I felt like I've been put through the wringer the past couple days. I am going through a time where I really need someone to talk to but feel like there is no one. Recently someone who I normally go to vent betrayed my confidence so I'm feeling a little lost. Sometimes you just need to vent without someone judging you, giving advice or belittling your problems.
I have been staying positive as of late about my job situation (or lack of a job situation). I think my positivity is wearing thin. I can't stand being in this stupid house anymore waiting, hoping a school will call me to substitute. Before I moved here I was told that September would be slow but I would be in high demand. There has nearly been 2 months of school and I have only had half a day of sub work. I am on the list for more than 25 schools. There was a science and math conference last week and I didn't even get a call in for that. Usually they need lots of subs for those days. I think I need to be harassing the city school division again as to when they will be interviewing. Beyond that I do not know what to do.
People are stupid. I want to move to the Yukon and become a hermit. I was ready to hop in my car last night and disappear forever.
I am feeling a little caught in the middle right now between two friends. Both friends with me but not with each other. They completely opposite views with each other with no hope of changing their minds. They are both exceedingly stubborn.

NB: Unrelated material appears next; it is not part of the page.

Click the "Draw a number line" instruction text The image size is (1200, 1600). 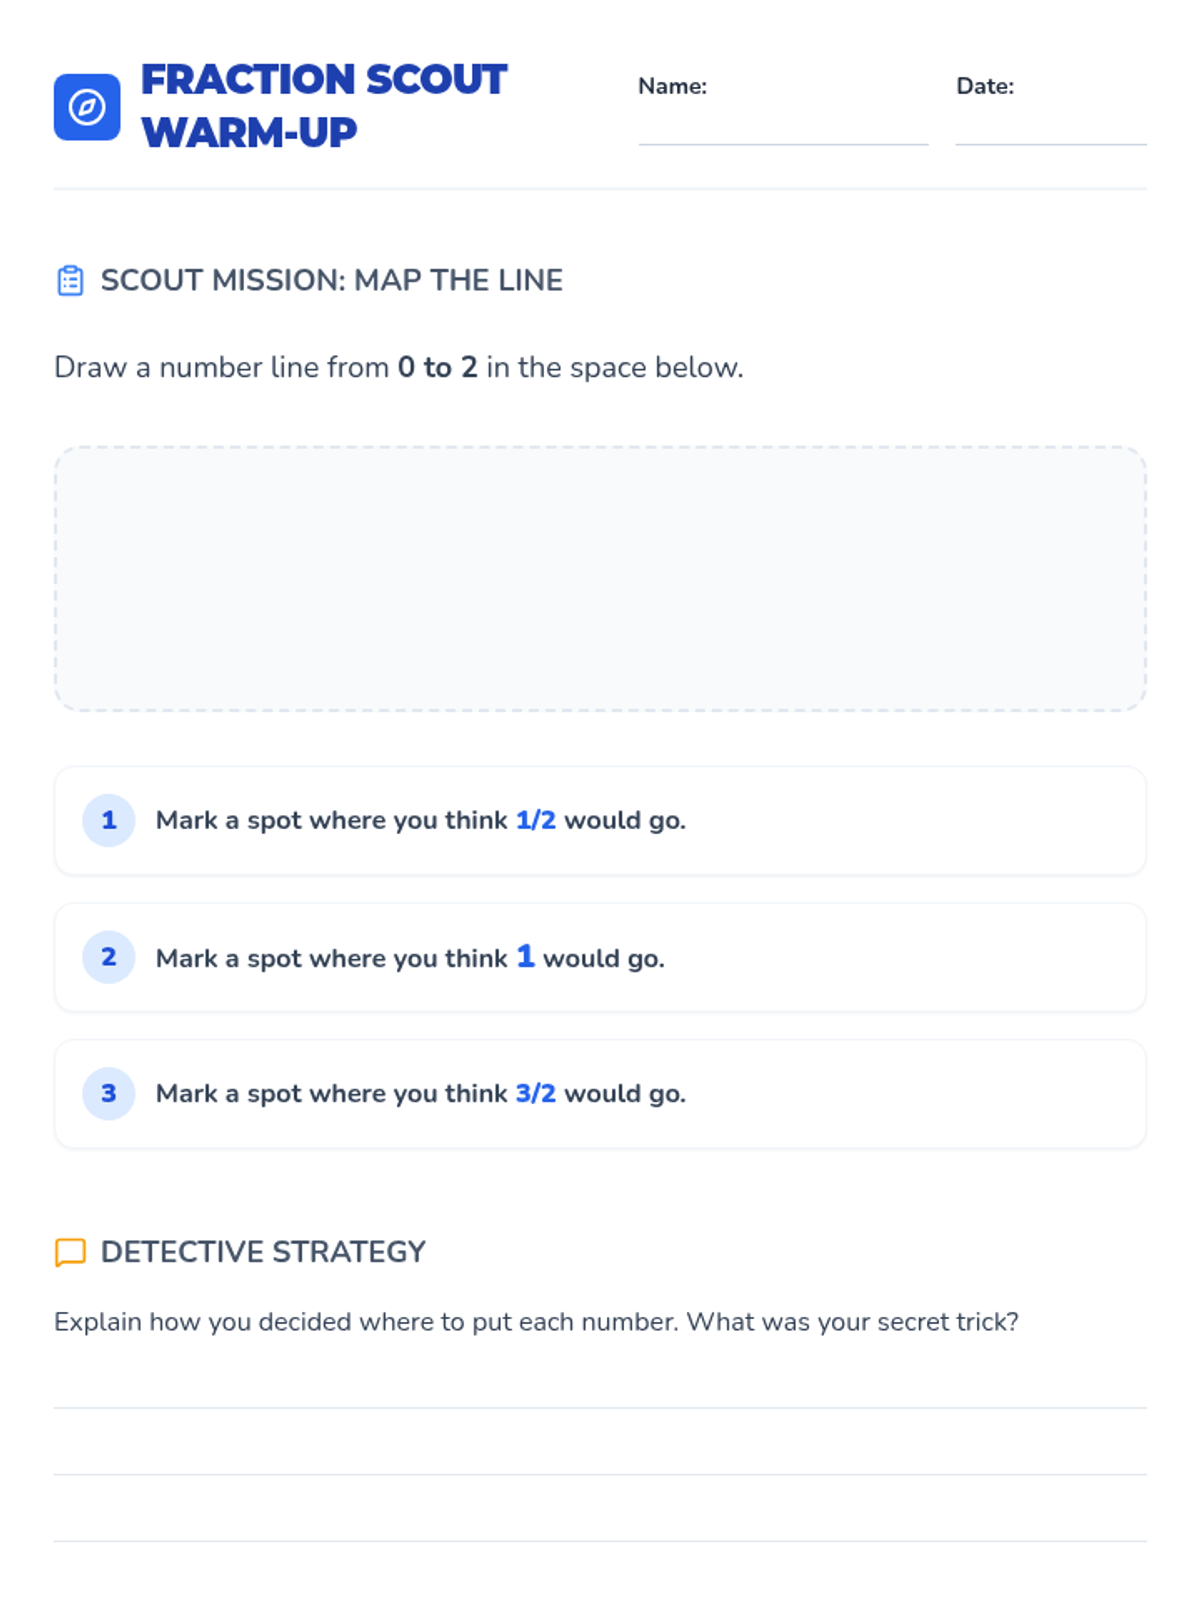point(398,368)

I don't agree with either of them entirely and I don't want to get involved. The problem is one of them put a spin on something that I said in their on going battle. Then one person told another, then they told someone else and so on. This "information" gets back to my other friend and now I sound like a jerk. They are being so petty and immature. I want to tell them both to grow up but that I know that won't help things at all.
I also am feeling under appreciated. It is very wearing when all you hear from people what you are doing wrong. Last night I remembered my grade 9 art class where this same boy told our teacher he couldn't draw so he wasn't even going to try. She told him he probably used to love to draw when he was little until someone told him he wasn't doing it right or made fun of him. She encouraged him he did have the ability but just lack the training. That is what she was here for. I thought to myself last night how many times in my life have I given up thinking I can't do something because of the criticism of another? Lately I have felt like it is better to do nothing at all than risk being criticized. I am really good at doing not much of anything. They didn't call me Captain Procrastination in high school for nothing. ;) Last night I decided I need to take the high road. I can't change others, only myself. The critical nature of others is making me see what I do not want to be like. Starting today I am going to criticize less and compliment more. Let's call this the first step to my new positive attitude. Hope it lasts.